Após passar por vários países, assume o posto de cônsul-geral da cidade do Porto, em Portugal em 1984. Permanece no cargo até 1987, quando volta a viver com a família no Rio de Janeiro. Aposentou-se da carreira diplomática em 1990. Pouco depois, começou a sofrer com uma cegueira, fato que o leva à depressão.
Morreu em 9 de outubro de 1999, no Rio de Janeiro, com 79 anos, vítima de um ataque cardíaco.
FUNERAL DE UM LAVRADOR (Musicada e gravada por Chico Buarque de Holanda)
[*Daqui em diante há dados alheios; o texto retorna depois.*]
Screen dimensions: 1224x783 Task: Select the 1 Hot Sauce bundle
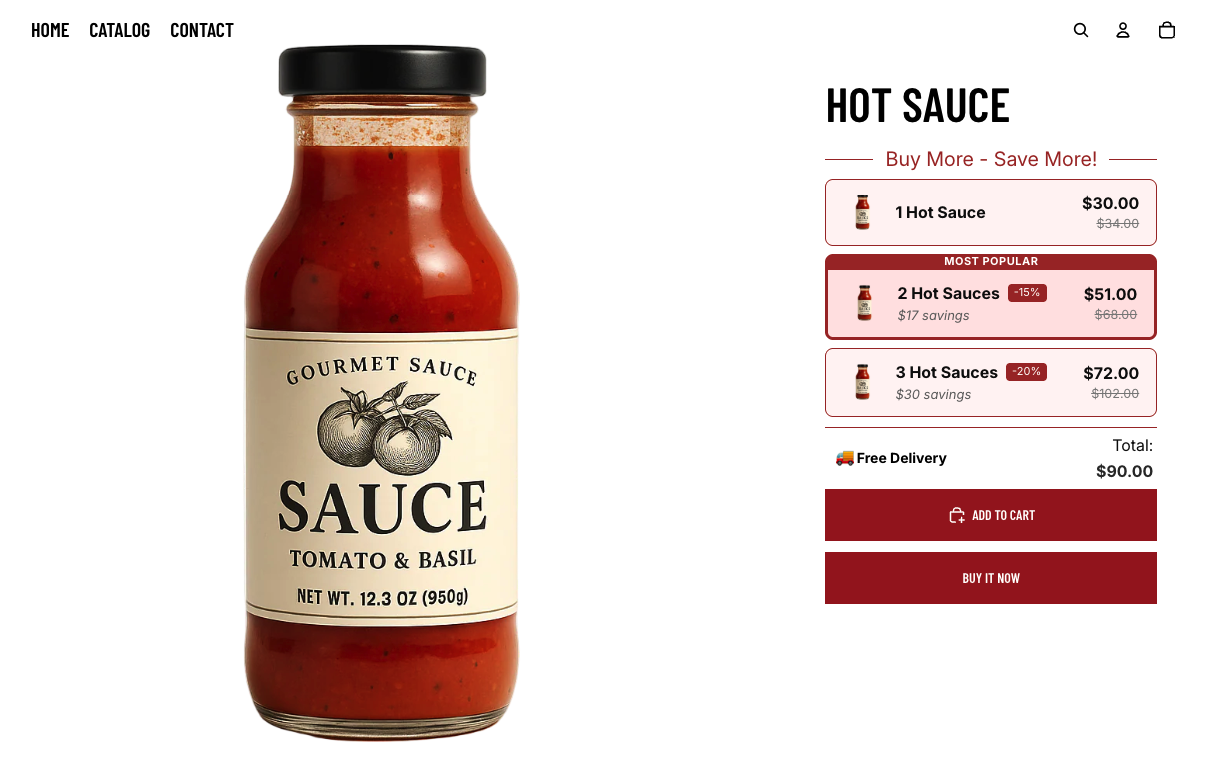click(x=991, y=212)
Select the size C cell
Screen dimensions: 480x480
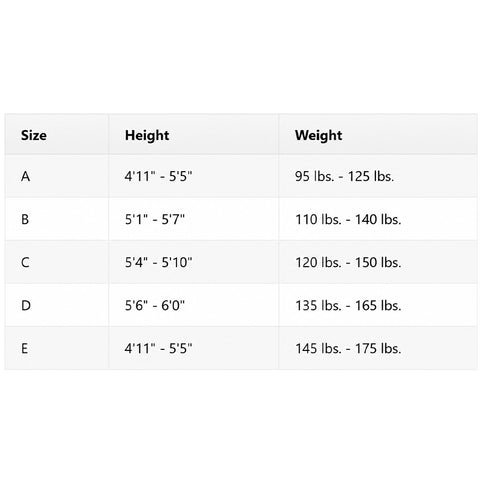[57, 262]
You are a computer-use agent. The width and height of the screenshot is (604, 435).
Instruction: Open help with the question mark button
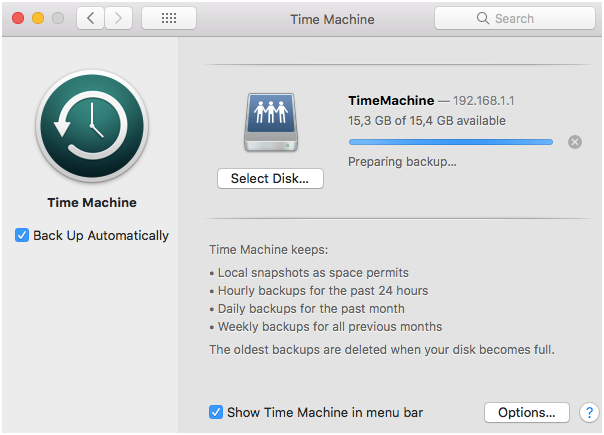588,412
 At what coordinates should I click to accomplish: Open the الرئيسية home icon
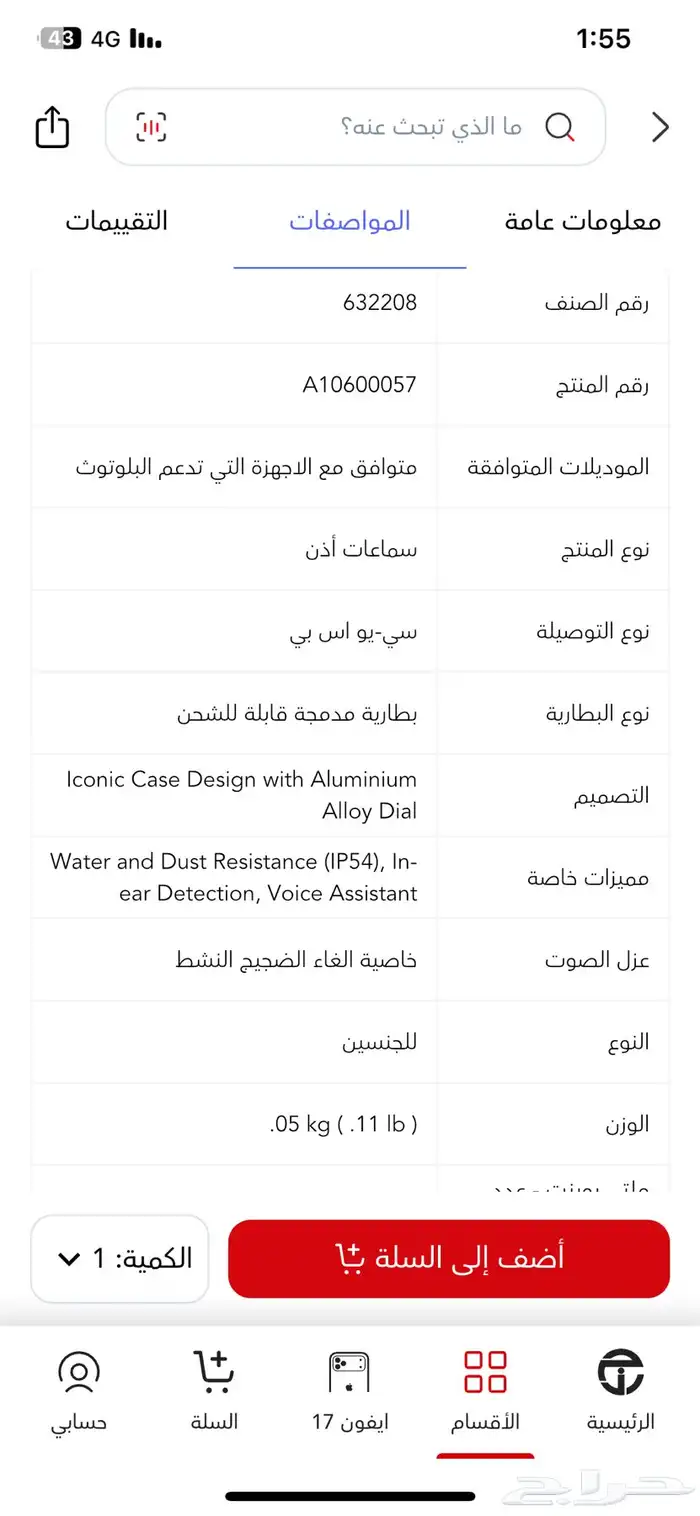click(x=620, y=1372)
Esta cova em que estás, com palmos medida
É a conta menor que tiraste em vida
É a conta menor que tiraste em vida
É de bom tamanho, nem largo, nem fundo
É a parte que te cabe deste latifúndio
É a parte que te cabe deste latifúndio.
.
Não é cova grande, é cova medida
É a terra que querias ver dividida
É a terra que querias ver dividida
É uma cova grande pra teu pouco defunto
Mas estarás mais ancho que estavas no mundo
Estarás mais ancho que estavas no mundo.
.
É uma cova grande pra teu defunto parco
Porém mais que no mundo te sentirás largo
Porém mais que no mundo te sentirás largo
É uma cova grande pra tua carne pouca
Mas a terra dada, não se abre a boca.
.
É a conta menor que tiraste em vida
É a parte que te cabe deste latifúndio
É a terra que querias ver dividida
Estarás mais ancho que estavas no mundo
Mas a terra dada, não se abre a boca.